WORK ORDER → Could you transcribe every entry exactly, leaving nothing out?

[Saved entries]
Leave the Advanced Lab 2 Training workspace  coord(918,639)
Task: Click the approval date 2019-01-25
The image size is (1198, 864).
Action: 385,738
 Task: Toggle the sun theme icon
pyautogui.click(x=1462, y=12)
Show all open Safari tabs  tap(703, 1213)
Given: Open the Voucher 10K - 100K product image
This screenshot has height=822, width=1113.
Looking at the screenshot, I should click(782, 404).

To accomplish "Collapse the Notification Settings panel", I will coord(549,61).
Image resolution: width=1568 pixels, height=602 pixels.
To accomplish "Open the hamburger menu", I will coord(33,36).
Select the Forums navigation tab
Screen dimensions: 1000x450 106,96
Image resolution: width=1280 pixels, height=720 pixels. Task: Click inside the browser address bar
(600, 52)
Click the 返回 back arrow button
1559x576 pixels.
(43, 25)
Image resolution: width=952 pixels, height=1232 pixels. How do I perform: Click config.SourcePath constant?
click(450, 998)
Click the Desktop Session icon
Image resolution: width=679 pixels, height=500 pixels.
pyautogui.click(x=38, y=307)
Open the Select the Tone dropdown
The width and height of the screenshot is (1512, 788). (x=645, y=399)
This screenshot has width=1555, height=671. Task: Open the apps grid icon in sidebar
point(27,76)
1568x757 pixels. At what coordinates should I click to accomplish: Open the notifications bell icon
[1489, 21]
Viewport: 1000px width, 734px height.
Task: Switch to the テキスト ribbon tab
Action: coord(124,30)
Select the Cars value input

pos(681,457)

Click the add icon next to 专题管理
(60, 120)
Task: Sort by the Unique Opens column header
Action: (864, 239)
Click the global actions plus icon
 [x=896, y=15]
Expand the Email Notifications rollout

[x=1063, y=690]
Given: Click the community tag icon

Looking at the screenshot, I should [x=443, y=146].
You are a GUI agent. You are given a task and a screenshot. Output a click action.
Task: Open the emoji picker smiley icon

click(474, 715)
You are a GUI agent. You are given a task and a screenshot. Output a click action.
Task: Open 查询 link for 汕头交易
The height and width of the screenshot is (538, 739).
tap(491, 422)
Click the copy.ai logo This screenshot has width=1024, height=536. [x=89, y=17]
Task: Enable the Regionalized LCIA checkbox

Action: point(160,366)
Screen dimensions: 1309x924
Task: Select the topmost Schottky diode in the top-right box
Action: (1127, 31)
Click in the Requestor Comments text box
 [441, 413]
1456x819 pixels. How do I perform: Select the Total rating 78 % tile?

EXERCISE OUTPUT →
Leave the Advanced Lab 2 Training workspace  coord(918,639)
Task: Click the approval date 2019-01-25
The image size is (1198, 864).
Action: 385,738
 Task: Toggle the sun theme icon
pyautogui.click(x=1462, y=12)
Show all open Safari tabs  tap(703, 1213)
Given: Open the Voucher 10K - 100K product image
This screenshot has height=822, width=1113.
Looking at the screenshot, I should click(782, 404).

To accomplish "Collapse the Notification Settings panel", I will coord(549,61).
Image resolution: width=1568 pixels, height=602 pixels.
To accomplish "Open the hamburger menu", I will coord(33,36).
Select the Forums navigation tab
Screen dimensions: 1000x450 106,96
Image resolution: width=1280 pixels, height=720 pixels. Task: Click inside the browser address bar
(600, 52)
Click the 返回 back arrow button
1559x576 pixels.
(43, 25)
Image resolution: width=952 pixels, height=1232 pixels. How do I perform: Click config.SourcePath constant?
click(450, 998)
Click the Desktop Session icon
Image resolution: width=679 pixels, height=500 pixels.
pyautogui.click(x=38, y=307)
Open the Select the Tone dropdown
The width and height of the screenshot is (1512, 788). (x=645, y=399)
This screenshot has width=1555, height=671. Task: Open the apps grid icon in sidebar
point(27,76)
1568x757 pixels. At what coordinates should I click to accomplish: Open the notifications bell icon
[1489, 21]
Viewport: 1000px width, 734px height.
Task: Switch to the テキスト ribbon tab
Action: coord(124,30)
Select the Cars value input

pos(681,457)

Click the add icon next to 专题管理
(60, 120)
Task: Sort by the Unique Opens column header
Action: (864, 239)
Click the global actions plus icon
 [x=896, y=15]
Expand the Email Notifications rollout

[x=1063, y=690]
Given: Click the community tag icon

Looking at the screenshot, I should [x=443, y=146].
You are a GUI agent. You are given a task and a screenshot. Output a click action.
Task: Open the emoji picker smiley icon

click(474, 715)
You are a GUI agent. You are given a task and a screenshot. Output a click action.
Task: Open 查询 link for 汕头交易
The height and width of the screenshot is (538, 739).
tap(491, 422)
Click the copy.ai logo This screenshot has width=1024, height=536. [x=89, y=17]
Task: Enable the Regionalized LCIA checkbox

Action: point(160,366)
Screen dimensions: 1309x924
Task: Select the topmost Schottky diode in the top-right box
Action: (1127, 31)
Click in the Requestor Comments text box
 [441, 413]
1456x819 pixels. How do I perform: Select the Total rating 78 % tile?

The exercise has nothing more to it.